__TASK__: Without pictures, repeat exactly the lines from the one containing "You are a GUI" through the end of the entries.

__RAW DATA__:
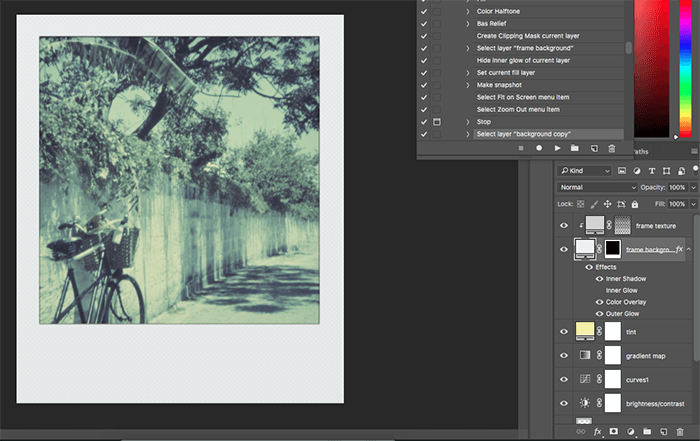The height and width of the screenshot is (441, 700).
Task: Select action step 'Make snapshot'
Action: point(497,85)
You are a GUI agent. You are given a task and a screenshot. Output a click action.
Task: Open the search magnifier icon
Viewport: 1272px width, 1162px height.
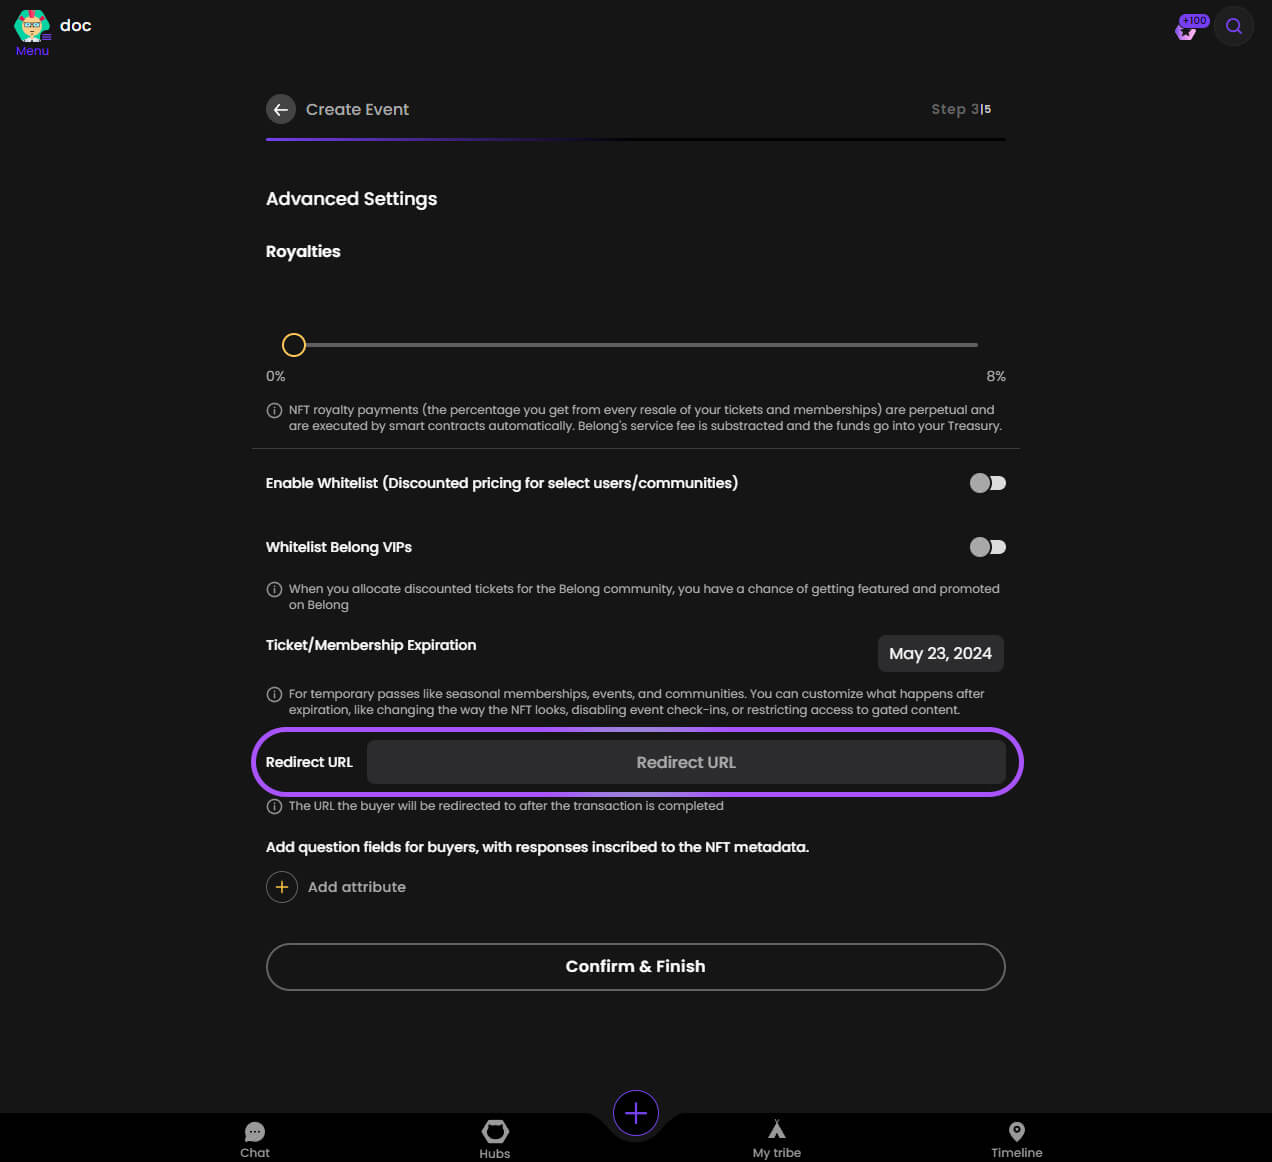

__ANSWER BOX__:
You are a GUI agent. You are given a task and a screenshot. Output a click action.
Task: Open the search magnifier icon
Viewport: 1272px width, 1162px height.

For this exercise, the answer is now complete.